— EXTRACT —
Scope of IDs from noah_mendelsohn@us.ibm.com on 2003-08-14 (public-xml-id@w3.org from August 2003)

From: <noah_mendelsohn@us.ibm.com>
Date: Thu, 14 Aug 2003 11:24:54 -0400
To: public-xml-id@w3.org
Cc: xml-dist-app@w3.org, lehors@us.ibm.com, w3c-xml-schema-ig@w3.org
Message-ID: <OFBFD80434.F39EC04E-ON85256D82.005154E6@lotus.com>
Congratulations on the publication of the ID Requirements working draft 
[1].  Although this comment relates in part to SOAP, it is my personal 
opinion and does not represent an official position of the XMLP WG (or my 
employer, for that matter).

My concern is that the working draft should clarify the scope of the ID 
mechanisms to be considered, and thus the should make clear the use cases 
to be handled.

Traditional XML IDs are effectively scoped to the document:  ID's must be 
unique to the document, and IDREFs or fragment identifiers "targeting" 
such an ID are basically used to pick out markup within the document.  The 
situation in XML Schema is somewhat complicated by the fact that Schema 
validation can in principle be attempted on any particular element 
information item [3], but schema does its best to reproduce the document 
scoping of XML [4].  In the common case where the root of the schema 
assessment is the root element of a document, the xsd:ID type has 
uniqueness constraints and reference scope similar to those of XML id.

By contrast, and I think this is the source of some confusion, SOAP IDs 
[5] are not scoped to a whole document, at least not quite in the sense 
above.  SOAP IDs are an aspect of and scoped to the SOAP encoding, which 
must be "activated" by use of an "encodingStyle"  attribute.  Thus in the 
following document, only some of the ids and hrefs can be used (comments 
in the document show which are OK).

— STATED GOAL A —
From the listing, write out every line from the one holding "XS1651876796 (28, 561)" to the one holding "Ближайшие мероприятия (318, 393)", both included, as a numbered list with blank lines omitted.

— INPUT ROWS —
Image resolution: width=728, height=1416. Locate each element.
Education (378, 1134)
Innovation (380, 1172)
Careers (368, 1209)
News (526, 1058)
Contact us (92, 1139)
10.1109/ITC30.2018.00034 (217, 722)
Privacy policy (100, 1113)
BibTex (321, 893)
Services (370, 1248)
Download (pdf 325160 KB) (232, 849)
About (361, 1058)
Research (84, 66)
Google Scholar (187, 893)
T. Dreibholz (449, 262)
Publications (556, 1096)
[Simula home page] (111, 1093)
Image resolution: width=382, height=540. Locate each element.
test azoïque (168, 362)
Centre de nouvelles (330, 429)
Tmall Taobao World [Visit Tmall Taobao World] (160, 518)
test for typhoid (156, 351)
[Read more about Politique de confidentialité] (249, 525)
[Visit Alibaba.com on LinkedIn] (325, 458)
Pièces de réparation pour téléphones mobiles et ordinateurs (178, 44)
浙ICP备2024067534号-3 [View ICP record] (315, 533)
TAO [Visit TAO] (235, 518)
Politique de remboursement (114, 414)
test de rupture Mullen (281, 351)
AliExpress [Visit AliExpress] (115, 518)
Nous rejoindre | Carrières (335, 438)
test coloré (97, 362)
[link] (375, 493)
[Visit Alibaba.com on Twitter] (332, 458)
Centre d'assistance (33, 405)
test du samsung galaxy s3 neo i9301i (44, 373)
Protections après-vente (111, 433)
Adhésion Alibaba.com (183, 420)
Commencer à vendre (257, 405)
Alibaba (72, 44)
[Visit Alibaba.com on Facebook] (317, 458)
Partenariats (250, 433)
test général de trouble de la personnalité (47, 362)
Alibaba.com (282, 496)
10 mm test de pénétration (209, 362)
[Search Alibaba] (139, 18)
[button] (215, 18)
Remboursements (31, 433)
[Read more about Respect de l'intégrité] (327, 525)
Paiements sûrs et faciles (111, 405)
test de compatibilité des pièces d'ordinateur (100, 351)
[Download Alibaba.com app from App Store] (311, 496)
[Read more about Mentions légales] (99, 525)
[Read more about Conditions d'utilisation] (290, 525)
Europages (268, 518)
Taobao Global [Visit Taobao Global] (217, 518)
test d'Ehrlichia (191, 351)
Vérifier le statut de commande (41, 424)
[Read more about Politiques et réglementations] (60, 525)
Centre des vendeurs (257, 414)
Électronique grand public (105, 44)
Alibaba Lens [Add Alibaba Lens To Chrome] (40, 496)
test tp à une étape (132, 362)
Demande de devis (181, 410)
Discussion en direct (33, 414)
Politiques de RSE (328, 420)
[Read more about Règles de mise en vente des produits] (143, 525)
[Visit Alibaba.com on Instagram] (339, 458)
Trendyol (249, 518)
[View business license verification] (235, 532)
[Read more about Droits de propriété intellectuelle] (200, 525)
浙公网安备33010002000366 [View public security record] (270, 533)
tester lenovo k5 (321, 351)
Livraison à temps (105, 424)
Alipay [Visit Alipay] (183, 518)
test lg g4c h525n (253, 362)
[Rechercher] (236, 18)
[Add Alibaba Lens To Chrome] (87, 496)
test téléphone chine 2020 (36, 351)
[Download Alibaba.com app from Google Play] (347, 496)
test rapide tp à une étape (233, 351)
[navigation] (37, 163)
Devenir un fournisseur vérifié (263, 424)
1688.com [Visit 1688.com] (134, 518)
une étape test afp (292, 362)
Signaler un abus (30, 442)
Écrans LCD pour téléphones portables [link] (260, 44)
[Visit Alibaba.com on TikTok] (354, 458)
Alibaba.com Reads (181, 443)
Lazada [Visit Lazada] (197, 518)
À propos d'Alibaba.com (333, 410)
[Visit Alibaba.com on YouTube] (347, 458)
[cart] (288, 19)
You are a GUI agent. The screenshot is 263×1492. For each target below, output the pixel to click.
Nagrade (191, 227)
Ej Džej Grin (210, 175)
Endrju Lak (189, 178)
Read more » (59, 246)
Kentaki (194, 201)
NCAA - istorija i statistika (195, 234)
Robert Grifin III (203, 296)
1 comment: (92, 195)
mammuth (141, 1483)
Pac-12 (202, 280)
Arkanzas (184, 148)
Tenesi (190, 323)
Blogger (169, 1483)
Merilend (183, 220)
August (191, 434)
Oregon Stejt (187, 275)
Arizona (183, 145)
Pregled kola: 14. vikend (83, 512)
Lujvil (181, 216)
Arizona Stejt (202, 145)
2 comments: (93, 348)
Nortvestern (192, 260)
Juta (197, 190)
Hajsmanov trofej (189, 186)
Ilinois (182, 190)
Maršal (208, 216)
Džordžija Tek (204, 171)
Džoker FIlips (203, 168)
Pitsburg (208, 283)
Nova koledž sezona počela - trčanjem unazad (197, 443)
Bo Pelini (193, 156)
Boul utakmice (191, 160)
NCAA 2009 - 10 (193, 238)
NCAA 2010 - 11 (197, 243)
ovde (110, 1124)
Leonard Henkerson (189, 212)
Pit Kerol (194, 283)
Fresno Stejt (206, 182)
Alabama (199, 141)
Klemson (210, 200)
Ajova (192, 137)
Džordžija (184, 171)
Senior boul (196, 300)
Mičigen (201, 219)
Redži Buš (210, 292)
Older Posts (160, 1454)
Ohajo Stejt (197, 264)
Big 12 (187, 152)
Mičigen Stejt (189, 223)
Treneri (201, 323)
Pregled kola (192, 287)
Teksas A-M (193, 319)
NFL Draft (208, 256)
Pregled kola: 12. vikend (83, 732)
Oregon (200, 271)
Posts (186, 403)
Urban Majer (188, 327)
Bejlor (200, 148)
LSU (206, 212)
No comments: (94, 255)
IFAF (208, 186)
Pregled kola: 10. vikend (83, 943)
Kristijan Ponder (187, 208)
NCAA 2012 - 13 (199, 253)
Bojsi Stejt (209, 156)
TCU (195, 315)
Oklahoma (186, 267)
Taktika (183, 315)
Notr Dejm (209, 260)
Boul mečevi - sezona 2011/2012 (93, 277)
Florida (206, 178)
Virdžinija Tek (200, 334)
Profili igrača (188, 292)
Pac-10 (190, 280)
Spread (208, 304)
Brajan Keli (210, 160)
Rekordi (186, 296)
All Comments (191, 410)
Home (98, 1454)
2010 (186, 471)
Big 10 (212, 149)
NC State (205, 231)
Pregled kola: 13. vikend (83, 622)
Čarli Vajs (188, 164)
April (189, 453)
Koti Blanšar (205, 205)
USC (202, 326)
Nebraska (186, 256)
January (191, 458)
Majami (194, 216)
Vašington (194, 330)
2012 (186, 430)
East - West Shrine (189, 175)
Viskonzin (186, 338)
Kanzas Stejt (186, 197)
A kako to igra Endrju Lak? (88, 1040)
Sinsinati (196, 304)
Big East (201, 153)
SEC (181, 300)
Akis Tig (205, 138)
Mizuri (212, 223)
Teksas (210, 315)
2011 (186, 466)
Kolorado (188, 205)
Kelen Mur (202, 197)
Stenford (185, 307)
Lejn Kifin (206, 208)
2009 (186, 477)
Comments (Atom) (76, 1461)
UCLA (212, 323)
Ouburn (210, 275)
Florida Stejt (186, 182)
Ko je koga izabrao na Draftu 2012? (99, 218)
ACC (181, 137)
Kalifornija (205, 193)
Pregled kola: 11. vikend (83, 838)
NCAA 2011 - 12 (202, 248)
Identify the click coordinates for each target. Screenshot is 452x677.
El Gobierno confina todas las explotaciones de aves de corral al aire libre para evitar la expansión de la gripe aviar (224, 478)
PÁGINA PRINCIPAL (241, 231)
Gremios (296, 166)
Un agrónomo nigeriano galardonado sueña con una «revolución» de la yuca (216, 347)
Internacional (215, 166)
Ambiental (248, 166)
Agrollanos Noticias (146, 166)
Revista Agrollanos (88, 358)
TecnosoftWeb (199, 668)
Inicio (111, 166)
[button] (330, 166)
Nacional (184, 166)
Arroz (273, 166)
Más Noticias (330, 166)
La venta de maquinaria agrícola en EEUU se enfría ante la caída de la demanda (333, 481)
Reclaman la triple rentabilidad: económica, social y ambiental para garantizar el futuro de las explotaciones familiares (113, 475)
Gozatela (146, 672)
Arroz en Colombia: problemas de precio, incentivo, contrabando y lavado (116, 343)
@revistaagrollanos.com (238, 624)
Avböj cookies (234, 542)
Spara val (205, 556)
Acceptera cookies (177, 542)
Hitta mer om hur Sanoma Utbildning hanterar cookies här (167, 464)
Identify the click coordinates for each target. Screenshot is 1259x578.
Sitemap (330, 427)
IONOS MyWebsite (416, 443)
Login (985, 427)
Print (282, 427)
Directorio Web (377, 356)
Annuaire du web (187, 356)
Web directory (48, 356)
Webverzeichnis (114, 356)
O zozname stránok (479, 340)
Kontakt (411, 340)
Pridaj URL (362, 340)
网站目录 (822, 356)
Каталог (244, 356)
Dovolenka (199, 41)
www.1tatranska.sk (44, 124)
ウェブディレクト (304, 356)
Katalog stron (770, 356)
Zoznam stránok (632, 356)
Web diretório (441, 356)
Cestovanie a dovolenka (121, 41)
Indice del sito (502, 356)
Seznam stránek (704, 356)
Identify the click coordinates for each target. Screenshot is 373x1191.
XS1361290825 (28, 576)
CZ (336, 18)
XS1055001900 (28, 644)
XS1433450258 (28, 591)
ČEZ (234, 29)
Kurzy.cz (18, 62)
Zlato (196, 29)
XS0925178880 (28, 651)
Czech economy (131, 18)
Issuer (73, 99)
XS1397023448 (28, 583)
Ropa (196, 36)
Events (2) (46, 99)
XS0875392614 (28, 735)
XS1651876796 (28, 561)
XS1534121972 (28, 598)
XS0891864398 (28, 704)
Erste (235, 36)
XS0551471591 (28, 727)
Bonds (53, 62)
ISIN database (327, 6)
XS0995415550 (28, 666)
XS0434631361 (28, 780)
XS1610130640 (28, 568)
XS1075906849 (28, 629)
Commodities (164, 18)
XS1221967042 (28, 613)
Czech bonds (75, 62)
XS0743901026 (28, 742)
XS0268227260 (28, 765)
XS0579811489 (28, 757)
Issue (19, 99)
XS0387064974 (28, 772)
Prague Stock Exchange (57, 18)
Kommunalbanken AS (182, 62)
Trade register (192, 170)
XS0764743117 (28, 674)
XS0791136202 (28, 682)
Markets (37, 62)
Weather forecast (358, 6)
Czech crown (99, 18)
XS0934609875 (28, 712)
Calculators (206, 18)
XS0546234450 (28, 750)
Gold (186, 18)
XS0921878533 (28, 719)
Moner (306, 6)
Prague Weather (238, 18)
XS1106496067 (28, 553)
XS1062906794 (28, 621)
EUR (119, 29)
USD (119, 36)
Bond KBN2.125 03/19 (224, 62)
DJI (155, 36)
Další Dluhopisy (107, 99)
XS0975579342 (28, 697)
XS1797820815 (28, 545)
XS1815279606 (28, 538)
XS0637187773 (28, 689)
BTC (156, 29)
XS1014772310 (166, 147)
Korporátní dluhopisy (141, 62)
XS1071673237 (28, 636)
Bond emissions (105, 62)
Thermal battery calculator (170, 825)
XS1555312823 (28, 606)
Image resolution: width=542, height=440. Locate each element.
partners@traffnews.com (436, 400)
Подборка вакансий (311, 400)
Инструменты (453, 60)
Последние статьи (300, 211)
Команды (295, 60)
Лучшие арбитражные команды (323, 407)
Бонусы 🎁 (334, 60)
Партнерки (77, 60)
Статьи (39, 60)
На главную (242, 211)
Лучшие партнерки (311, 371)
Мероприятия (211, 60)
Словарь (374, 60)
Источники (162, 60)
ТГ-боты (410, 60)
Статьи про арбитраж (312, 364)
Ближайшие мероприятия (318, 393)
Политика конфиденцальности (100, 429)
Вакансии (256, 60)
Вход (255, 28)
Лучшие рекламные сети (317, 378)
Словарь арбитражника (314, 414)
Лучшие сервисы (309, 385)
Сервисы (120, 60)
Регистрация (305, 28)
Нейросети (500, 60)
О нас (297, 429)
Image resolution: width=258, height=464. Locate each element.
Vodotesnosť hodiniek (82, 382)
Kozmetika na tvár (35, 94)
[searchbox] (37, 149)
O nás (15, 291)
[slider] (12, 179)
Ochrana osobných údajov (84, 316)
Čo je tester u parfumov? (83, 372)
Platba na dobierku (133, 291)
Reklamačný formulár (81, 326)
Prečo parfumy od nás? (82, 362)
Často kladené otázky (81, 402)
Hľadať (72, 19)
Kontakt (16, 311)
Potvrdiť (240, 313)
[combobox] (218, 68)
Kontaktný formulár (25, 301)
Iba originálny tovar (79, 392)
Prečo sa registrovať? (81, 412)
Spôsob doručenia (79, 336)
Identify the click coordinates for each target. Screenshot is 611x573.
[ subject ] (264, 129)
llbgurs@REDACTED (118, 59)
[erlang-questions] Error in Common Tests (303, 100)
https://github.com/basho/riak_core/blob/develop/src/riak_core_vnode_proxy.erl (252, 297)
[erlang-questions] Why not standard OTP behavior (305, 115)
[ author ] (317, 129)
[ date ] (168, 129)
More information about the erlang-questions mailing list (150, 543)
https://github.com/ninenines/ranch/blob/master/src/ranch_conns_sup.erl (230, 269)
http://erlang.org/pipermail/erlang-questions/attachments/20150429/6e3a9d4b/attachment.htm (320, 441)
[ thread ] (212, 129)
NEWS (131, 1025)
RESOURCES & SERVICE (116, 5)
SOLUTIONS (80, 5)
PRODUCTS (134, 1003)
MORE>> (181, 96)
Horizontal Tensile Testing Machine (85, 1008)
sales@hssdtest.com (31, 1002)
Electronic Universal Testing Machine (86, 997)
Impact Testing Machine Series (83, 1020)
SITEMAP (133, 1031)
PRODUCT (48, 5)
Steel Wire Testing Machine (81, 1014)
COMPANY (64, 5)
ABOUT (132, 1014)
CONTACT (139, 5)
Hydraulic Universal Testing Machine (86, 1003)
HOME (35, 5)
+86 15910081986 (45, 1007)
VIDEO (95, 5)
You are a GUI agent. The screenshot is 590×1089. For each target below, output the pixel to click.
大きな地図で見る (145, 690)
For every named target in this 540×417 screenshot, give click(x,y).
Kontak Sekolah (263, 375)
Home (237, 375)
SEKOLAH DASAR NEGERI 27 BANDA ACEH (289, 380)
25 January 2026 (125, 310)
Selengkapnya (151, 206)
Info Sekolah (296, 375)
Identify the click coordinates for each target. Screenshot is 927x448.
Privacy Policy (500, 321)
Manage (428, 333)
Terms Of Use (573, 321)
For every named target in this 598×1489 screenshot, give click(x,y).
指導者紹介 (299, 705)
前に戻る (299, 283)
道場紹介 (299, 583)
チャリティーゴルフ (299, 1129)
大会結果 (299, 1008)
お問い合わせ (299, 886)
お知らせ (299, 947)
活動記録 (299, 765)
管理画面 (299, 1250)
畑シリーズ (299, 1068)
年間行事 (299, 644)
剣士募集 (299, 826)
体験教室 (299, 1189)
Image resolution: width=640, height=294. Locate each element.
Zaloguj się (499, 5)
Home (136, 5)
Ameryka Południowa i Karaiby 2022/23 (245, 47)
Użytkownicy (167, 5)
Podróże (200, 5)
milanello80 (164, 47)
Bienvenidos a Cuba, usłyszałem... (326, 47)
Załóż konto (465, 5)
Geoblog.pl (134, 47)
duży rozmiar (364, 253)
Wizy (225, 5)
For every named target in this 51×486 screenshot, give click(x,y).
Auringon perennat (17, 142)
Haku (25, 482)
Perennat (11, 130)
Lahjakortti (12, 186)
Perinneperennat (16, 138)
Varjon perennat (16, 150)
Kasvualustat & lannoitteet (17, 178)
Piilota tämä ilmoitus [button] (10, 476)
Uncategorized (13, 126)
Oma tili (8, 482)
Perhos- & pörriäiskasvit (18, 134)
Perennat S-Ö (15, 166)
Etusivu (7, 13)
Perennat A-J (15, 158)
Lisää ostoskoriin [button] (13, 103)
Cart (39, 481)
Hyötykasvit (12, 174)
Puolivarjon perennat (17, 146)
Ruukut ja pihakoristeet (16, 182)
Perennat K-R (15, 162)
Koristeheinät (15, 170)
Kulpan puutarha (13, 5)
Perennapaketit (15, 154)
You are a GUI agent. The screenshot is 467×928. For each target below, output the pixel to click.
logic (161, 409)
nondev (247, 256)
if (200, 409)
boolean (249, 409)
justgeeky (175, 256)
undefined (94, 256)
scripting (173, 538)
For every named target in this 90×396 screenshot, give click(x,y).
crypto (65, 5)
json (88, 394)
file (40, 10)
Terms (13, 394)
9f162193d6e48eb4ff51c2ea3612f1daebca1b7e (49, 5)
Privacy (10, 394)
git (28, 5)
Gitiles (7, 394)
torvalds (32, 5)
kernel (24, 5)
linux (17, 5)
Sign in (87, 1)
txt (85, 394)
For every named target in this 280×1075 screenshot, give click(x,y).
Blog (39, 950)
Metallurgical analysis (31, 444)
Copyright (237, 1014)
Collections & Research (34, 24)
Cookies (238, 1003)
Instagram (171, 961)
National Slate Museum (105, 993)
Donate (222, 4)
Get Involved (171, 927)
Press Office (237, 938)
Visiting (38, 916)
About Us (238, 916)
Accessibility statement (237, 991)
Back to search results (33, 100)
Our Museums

— STATED GOAL B —
In the message about ID scope, what attribute activates the SOAP encoding?

— WRITTEN REPLY A —
1. XS1651876796 (28, 561)
2. XS1534121972 (28, 598)
3. XS0891864398 (28, 704)
4. Erste (235, 36)
5. XS0551471591 (28, 727)
6. Bonds (53, 62)
7. ISIN database (327, 6)
8. XS0995415550 (28, 666)
9. XS0434631361 (28, 780)
10. XS1610130640 (28, 568)
11. XS1075906849 (28, 629)
12. Commodities (164, 18)
13. XS1221967042 (28, 613)
14. Czech bonds (75, 62)
15. XS0743901026 (28, 742)
16. XS0268227260 (28, 765)
17. XS0579811489 (28, 757)
18. Issue (19, 99)
19. XS0387064974 (28, 772)
20. Prague Stock Exchange (57, 18)
21. Kommunalbanken AS (182, 62)
22. Trade register (192, 170)
23. XS0764743117 (28, 674)
24. XS0791136202 (28, 682)
25. Markets (37, 62)
26. Weather forecast (358, 6)
27. Czech crown (99, 18)
28. XS0934609875 (28, 712)
29. Calculators (206, 18)
30. XS0546234450 (28, 750)
31. Gold (186, 18)
32. XS0921878533 (28, 719)
33. Moner (306, 6)
34. Prague Weather (238, 18)
35. XS1106496067 (28, 553)
36. XS1062906794 (28, 621)
37. EUR (119, 29)
38. USD (119, 36)
39. Bond KBN2.125 03/19 (224, 62)
40. DJI (155, 36)
41. Další Dluhopisy (107, 99)
42. XS0975579342 (28, 697)
43. XS1797820815 (28, 545)
44. XS1815279606 (28, 538)
45. XS0637187773 (28, 689)
46. BTC (156, 29)
47. XS1014772310 (166, 147)
48. Korporátní dluhopisy (141, 62)
49. XS1071673237 (28, 636)
50. Bond emissions (105, 62)
51. Thermal battery calculator (170, 825)
52. XS1555312823 (28, 606)
53. Image resolution: width=542, height=440. Locate each element.
54. partners@traffnews.com (436, 400)
55. Подборка вакансий (311, 400)
56. Инструменты (453, 60)
57. Последние статьи (300, 211)
58. Команды (295, 60)
59. Лучшие арбитражные команды (323, 407)
60. Бонусы 🎁 (334, 60)
61. Партнерки (77, 60)
62. Статьи (39, 60)
63. На главную (242, 211)
64. Лучшие партнерки (311, 371)
65. Мероприятия (211, 60)
66. Словарь (374, 60)
67. Источники (162, 60)
68. ТГ-боты (410, 60)
69. Статьи про арбитраж (312, 364)
70. Ближайшие мероприятия (318, 393)

— WRITTEN REPLY B —
The "encodingStyle" attribute.